Friday, April 3, 2015

"Serena" Review - Written by Jim Herling


You would think, given the trend the last few years in Hollywood, that it would be really hard to make a bad movie starring either Jennifer Lawrence or Bradley Cooper. You would especially think it would be next to impossible, given their cinematic history together, to make a bad movie starring both of them. Yet that's exactly what director Susanne Bier and screenwriter Christopher Kyle have done. And they somehow managed to do it while working from a New York Times best-selling novel by Ron Rash.

Serena is the story of George Pemberton (Cooper), a timber baron in North Carolina who is struggling to keep his empire alive during the Great Depression. Like any wealthy single man of the time, he's taken on lovers, like the young woman at his timber camp, Rachel (Ana Ularu).
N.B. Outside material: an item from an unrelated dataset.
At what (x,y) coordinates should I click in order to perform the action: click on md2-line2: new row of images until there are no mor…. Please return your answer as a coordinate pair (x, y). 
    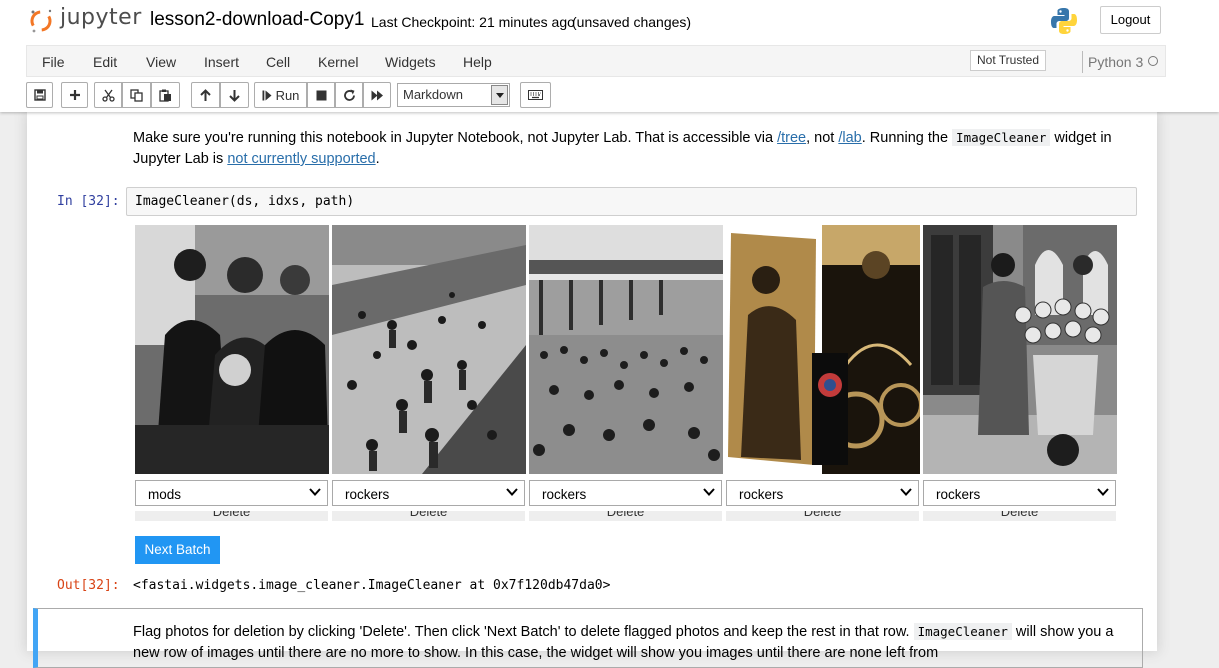
    Looking at the image, I should click on (536, 653).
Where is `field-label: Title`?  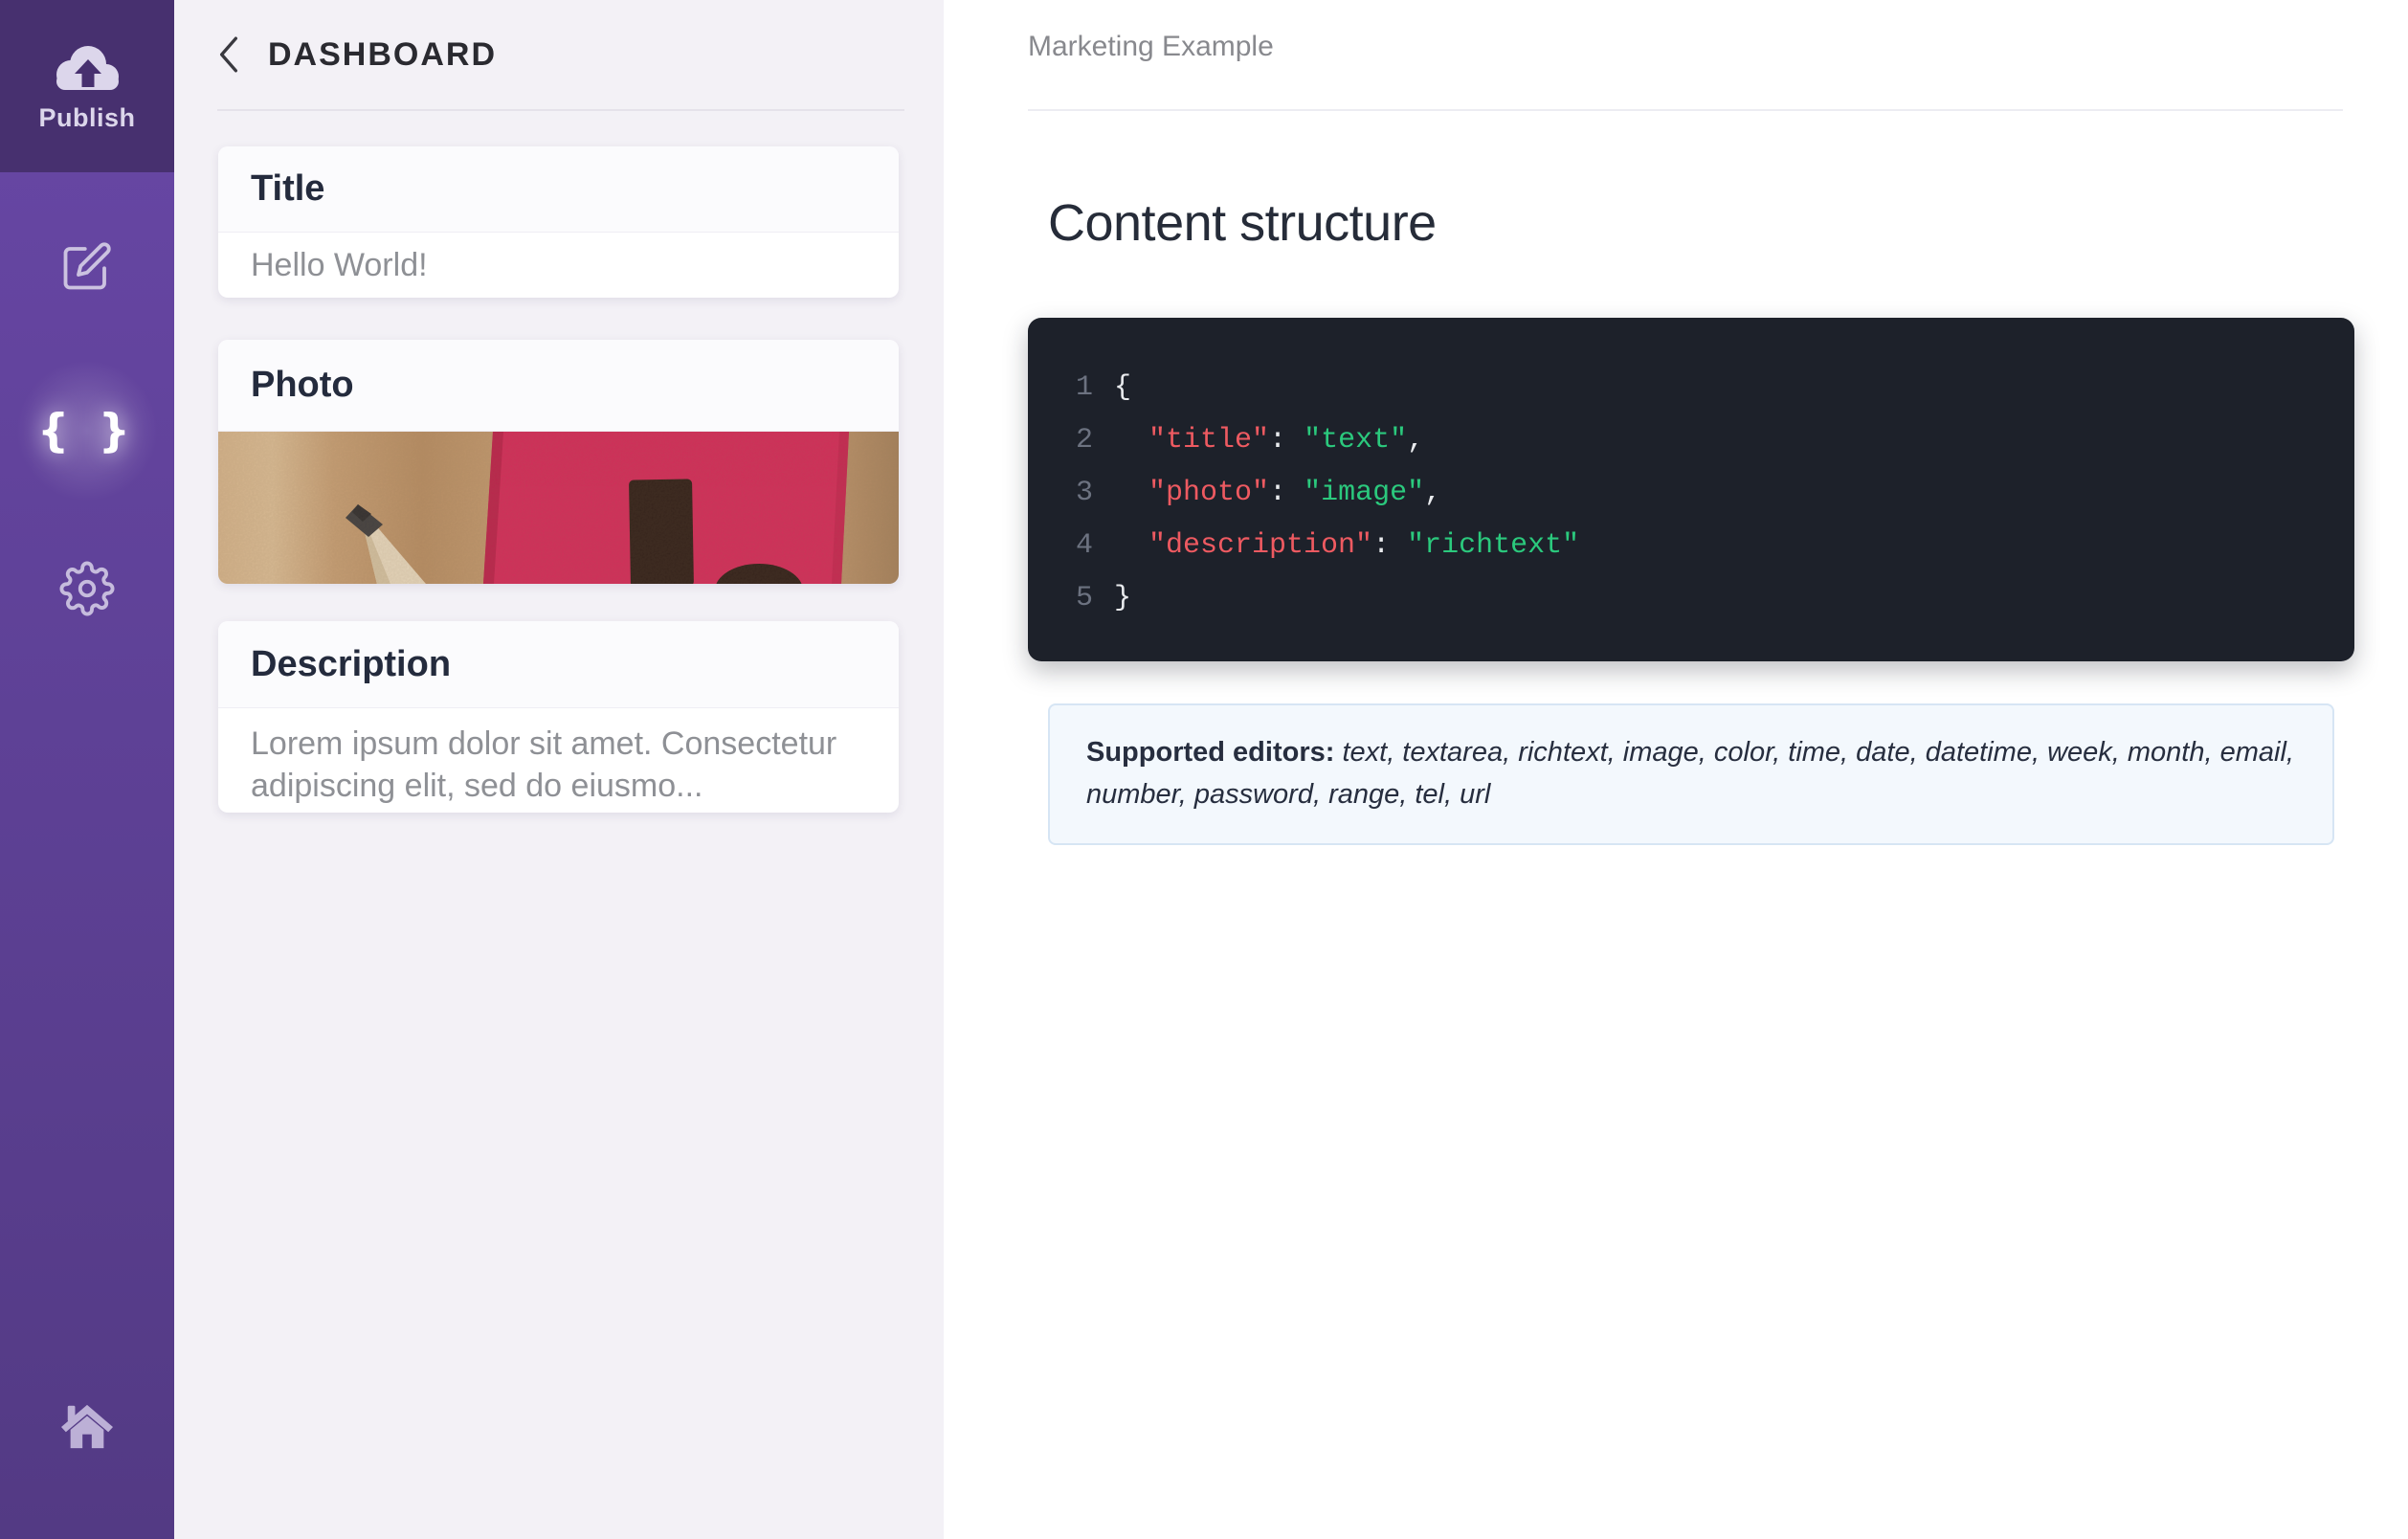
field-label: Title is located at coordinates (558, 190).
That all changes when he meets Serena Shaw (Lawrence), who he instantly falls in love with and almost as instantly marries. As the film unfolds and she begins to help him run his empire, they exhibit the most passionless marriage and lives I've ever seen. Not because it's written that way; no, there are plenty of sex scenes between them meant to depict their passion, but in the place of actual characterization and romance it fails. Cooper and Lawrence do their best, performing admirably as they steer their wholly unlikeable characters through a relationship that quickly devolves to include jealously, an illegitimate child, and some truly great Lady Macbeth levels of treachery; unfortunately the writing and directing are so bland and uninspired that it's too much for even two actors as talented as they are to overcome. And there is very little help to be found in the supporting cast; Toby Jones is memorable for no other reason than being Toby Jones, while Rhys Ifans is a scene-stealer as the superstitious hunter and tracker, Galloway, who eventually becomes Serena's willing henchman. The rest of the folks involved are forgettable.

And ultimately, "forgettable" is the best Serena can hope for in terms of how it's viewed. Because if it's remembered at all, it'll be as a movie that failed when failure should have been impossible, and that's a legacy nobody wants. For the acting of Lawrence, Cooper, and Ifans (who might have been the best I've ever seen him), I'm giving it a combined 1 star out of 5 and vowing to never watch it again.